WORK INSTRUCTIONS
Precise copying is required. Return the data below in full.

(Stored data entries)
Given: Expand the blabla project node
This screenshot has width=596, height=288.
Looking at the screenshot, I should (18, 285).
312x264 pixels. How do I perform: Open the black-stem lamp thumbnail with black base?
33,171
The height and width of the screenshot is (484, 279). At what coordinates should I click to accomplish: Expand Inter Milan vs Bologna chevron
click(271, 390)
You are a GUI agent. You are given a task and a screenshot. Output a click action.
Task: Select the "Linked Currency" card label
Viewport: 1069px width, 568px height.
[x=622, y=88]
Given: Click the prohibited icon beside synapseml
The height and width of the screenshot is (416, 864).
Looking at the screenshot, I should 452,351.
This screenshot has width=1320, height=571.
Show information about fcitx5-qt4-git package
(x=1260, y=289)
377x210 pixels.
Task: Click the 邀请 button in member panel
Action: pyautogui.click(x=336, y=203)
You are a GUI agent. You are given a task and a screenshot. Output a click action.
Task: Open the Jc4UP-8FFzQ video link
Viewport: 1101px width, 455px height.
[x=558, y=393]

RESPONSE TO THE TASK
Given: Expand the blabla project node
This screenshot has width=596, height=288.
Looking at the screenshot, I should (18, 285).
312x264 pixels. How do I perform: Open the black-stem lamp thumbnail with black base?
33,171
The height and width of the screenshot is (484, 279). At what coordinates should I click to accomplish: Expand Inter Milan vs Bologna chevron
click(271, 390)
You are a GUI agent. You are given a task and a screenshot. Output a click action.
Task: Select the "Linked Currency" card label
Viewport: 1069px width, 568px height.
[x=622, y=88]
Given: Click the prohibited icon beside synapseml
The height and width of the screenshot is (416, 864).
Looking at the screenshot, I should 452,351.
This screenshot has width=1320, height=571.
Show information about fcitx5-qt4-git package
(x=1260, y=289)
377x210 pixels.
Task: Click the 邀请 button in member panel
Action: pyautogui.click(x=336, y=203)
You are a GUI agent. You are given a task and a screenshot. Output a click action.
Task: Open the Jc4UP-8FFzQ video link
Viewport: 1101px width, 455px height.
[x=558, y=393]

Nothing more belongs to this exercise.